Study Sites

I am currently undertaking research at several study sites.  My research began at Mulligan's Flat Nature Reserve, near Canberra, Australia, with my collaborator Peter Milburn.  Our original aims were to establish a long-term monitoring site for evaluating the impacts of an anthropogenic habitat amelioration experiment undertaken by the Australian National University (see here for further details).  This involved designing a study with paired plots covering addition of fallen timber and kangaroo grazing exclosures.  However, during the first two years of the study we repeatedly captured birds in mixed-species flocks having maintained social group membership across both years.  These observations led me to my current project and in the (austral) autumn of 2011 I spent three months colour-marking and observing flocks of thornbills (Acanthiza spp.) to quantitatively describe their flocking associations and describe the importance of mutualistic interactions between buff-rumped (A. reguloides) and both yellow-rumped (A. chrysorrhoaand striated thornbills (A. lineata).  This study is sadly now largely on-hold.



 

Scarlet robin showing off its colour-bands 12 months after original capture (P. Milburn).
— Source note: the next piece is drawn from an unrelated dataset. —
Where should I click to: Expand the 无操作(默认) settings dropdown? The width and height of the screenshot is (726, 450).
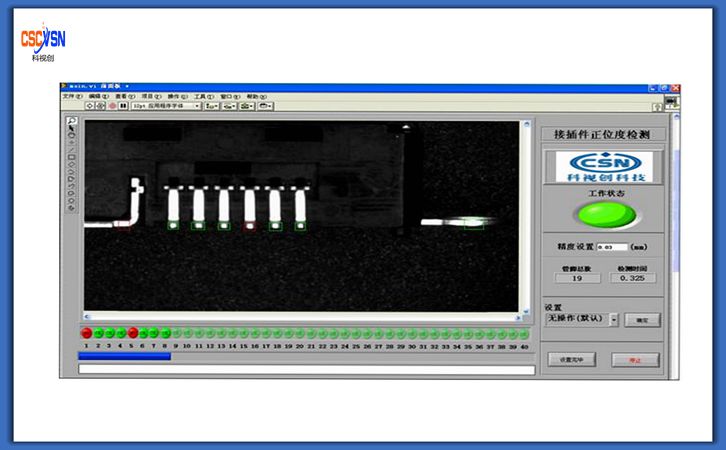point(613,319)
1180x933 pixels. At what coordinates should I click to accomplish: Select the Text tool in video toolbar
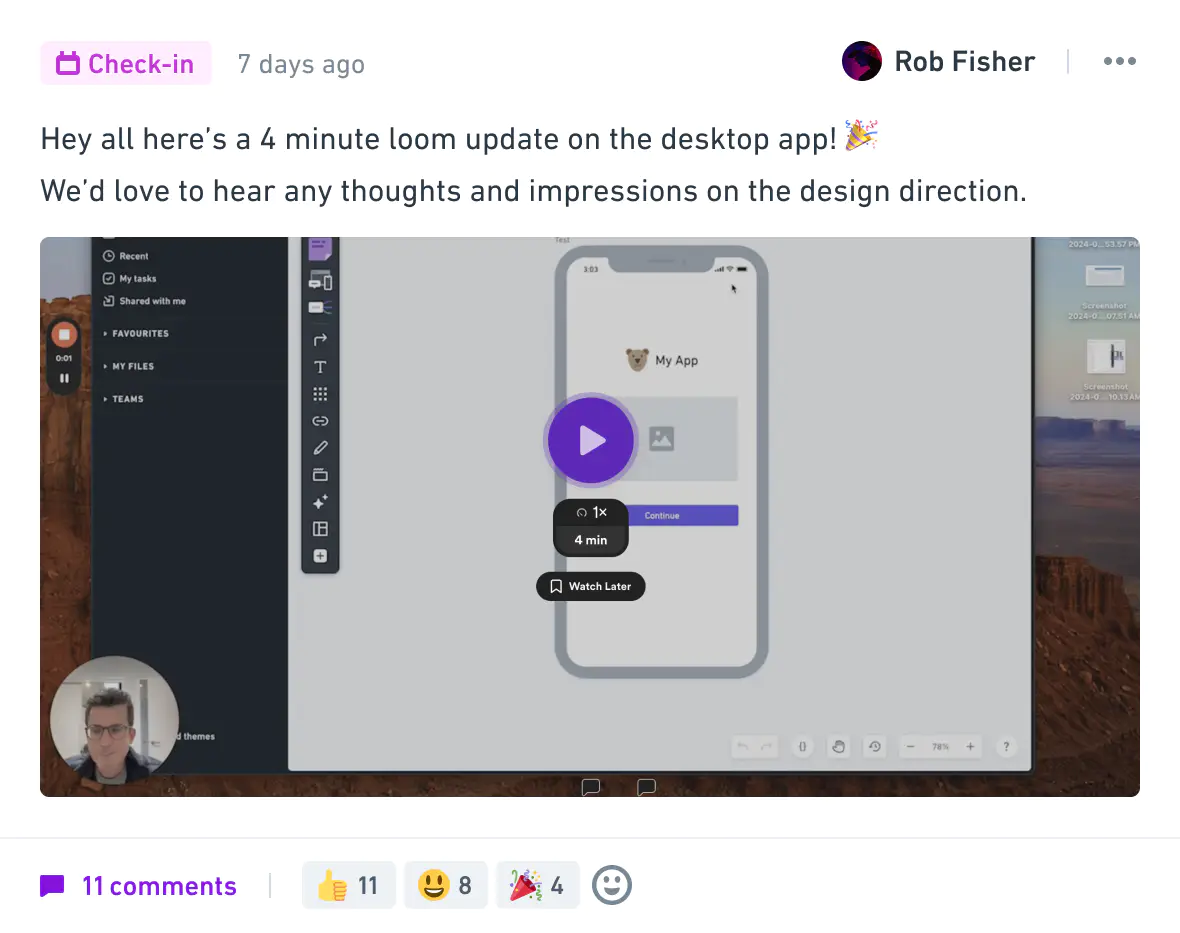[320, 367]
A yellow-box gum typical of the habitat at Mulligan's Flat


After my move to Oxford, I became heavily involved with the long-term study in Wytham Woods. To most ecologists or evolutionary biologists, Wytham Woods is synonymous with the pioneering work of David Lack and Chris Perrins on great tits (Parus major) which has gone on to countless studies on this model system exploring diverse topics (see here for further details).  However, my study is taking a step outside of the realm of the research undertaken in the past decade and revisiting some of the questions first posed by David Lack in his ground-breaking book on ecological isolation in birds.  Thus, in addition to participating in 'the breeding season', which involves monitoring the nests of blue (Cyanistes caeruleusand great tits, I undertake my research during the winter when the mixed-species bird flocks are most prominent.  This work is part of the social network study under the ERC grant awarded to Prof. Ben Sheldon.  Our research team has set-up a grid of 65 automated monitoring stations that detect the presence of PIT-tagged birds (c. 2850 individuals in 2011/12) across the winter.  My contribution has been to add three species to the study: nuthatch (Sitta europaea), marsh tit (Peocile palustris) and coal tit (Periparus ater); and I use both the detection grid as well as experimental plots in order to measure and quantify the collective behaviour of these mixed-species flocks.

 


Blue bells in Wytham Woods (L. Aplin)
 

A PIT-tagged great tit
 


Newly-hatched nuthatch chicks in a nest-box



My post-doctoral work on olive baboons first took me to the Mpala research centre in Kenya. This research station is co-run by Princeton University and the Smithsonian Tropical Research Institute, and located in a very interesting area of the world - overlooking Mt Kenya and the Rift Valley. This is now my primary study where I have based my research project on vulturine guineafowl.


 

Olive baboons
 

Vulturine guineafowl
 

Princeton/UC Davis baboon project




When I moved to the Max Planck Institute for Ornithology, I also established two new studies. I took over the local tit nestboxes, and established a new system on zebra finches. 


 

Overlooking the moat towards the mill - our workplace and the heart of the local nestbox population
 

Zebra finches identified using our automated tracking system
 

Zebra finch aviaries with automated tracking of individuals and monitoring of nestbox activity



Finally, I am collaborating with researchers from Brazil to study a rare human-dolphin interaction. Dolphin appear to cooperate with fishermen to catch fish. Why? That's what we're seeking to find out.